Supplied text:
---*---

W3. There are quite a lot of figures and heatmaps in the paper. I would suggest the authors to add necessary legends and figure captions into the paper for better clarity. It is also unclear why different circles have a very different sizes in Figure 9.
W4. I think the paper could be further strengthened if it includes a dedicated section to discussion the lessons learned and what actions the community should take for precise valuation for graphs.
问题
Please see weaknesses.
We would like to thank the reviewer for the detailed comments. We appreciate you find our work a good introduction to the field, and the evaluation of the approaches in downstream tasks varied. In the following we response to the comments.
W1) Thank you for pointing out this aspect. It is not clear to us what does it mean to remove a node but keep its edges. We are open to suggestions from the review. Nonetheless, we agree that is more clear to say that value we are computing is the value of the node and its associated edges. We updated the paper to reflect this (see lines 321-323).

---*---

Set tasks:
- A) Revise the part of the review excerpt that opens with the words "W3. There are" and closes with "valuation for graphs.", putting "heat maps" in place of "heatmaps".
- B) Answer these questions from the review excerpt.
(i) In which figure do the circles have very different sizes?
(ii) Which lines of the updated paper reflect the change made in response to W1?
(iii) What kind of section does W4 suggest adding?
The lines after the review excerpt are separate material.

Data excerpt:
---*---

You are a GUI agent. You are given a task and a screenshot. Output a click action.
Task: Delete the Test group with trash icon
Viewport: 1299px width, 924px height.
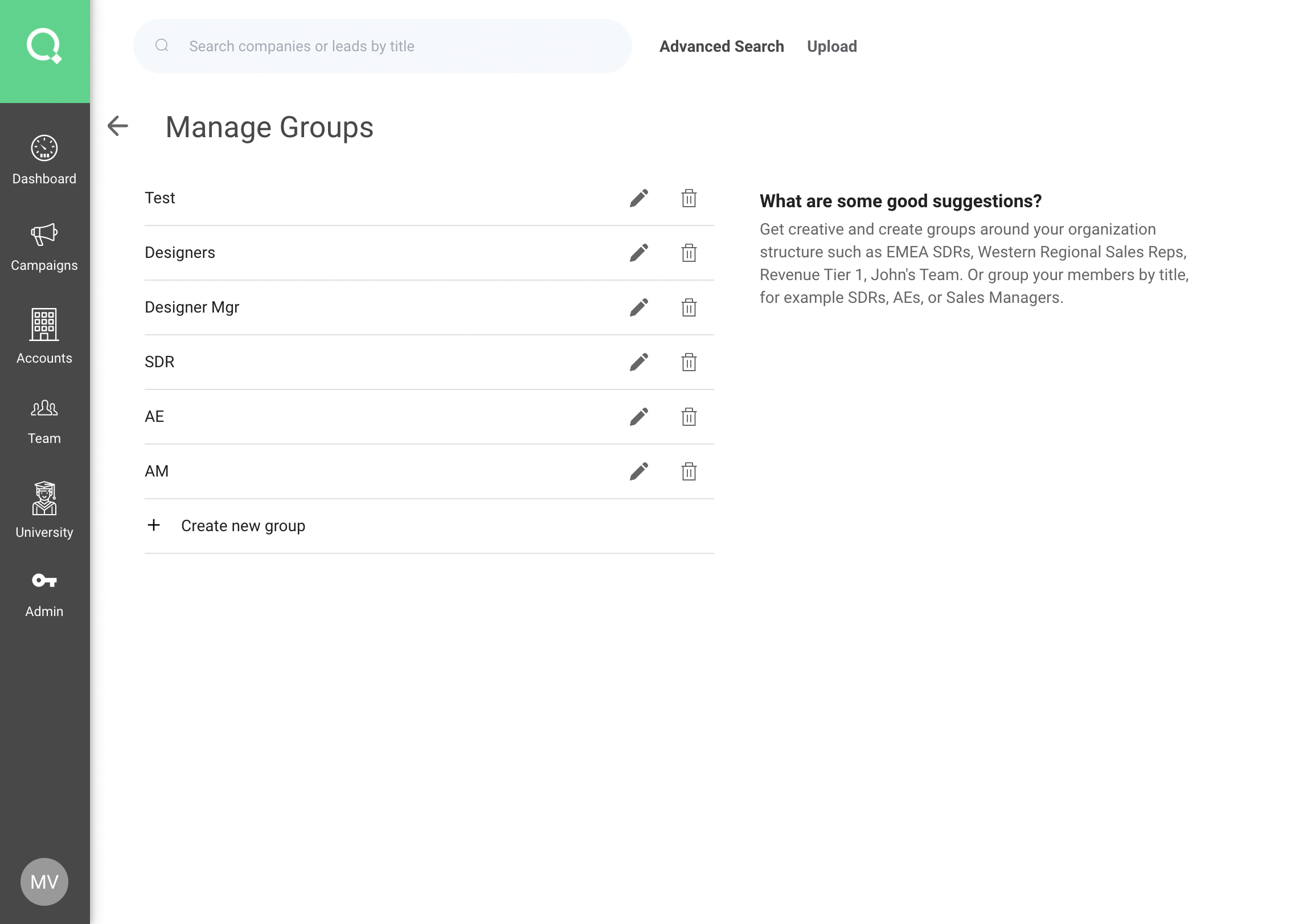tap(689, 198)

---*---

Responses in order:
- A)
W3. There are quite a lot of figures and heat maps in the paper. I would suggest the authors to add necessary legends and figure captions into the paper for better clarity. It is also unclear why different circles have a very different sizes in Figure 9.
W4. I think the paper could be further strengthened if it includes a dedicated section to discussion the lessons learned and what actions the community should take for precise valuation for graphs.

- B)
(i) Figure 9.
(ii) Lines 321-323.
(iii) A dedicated section discussing the lessons learned and what actions the community should take for precise valuation for graphs.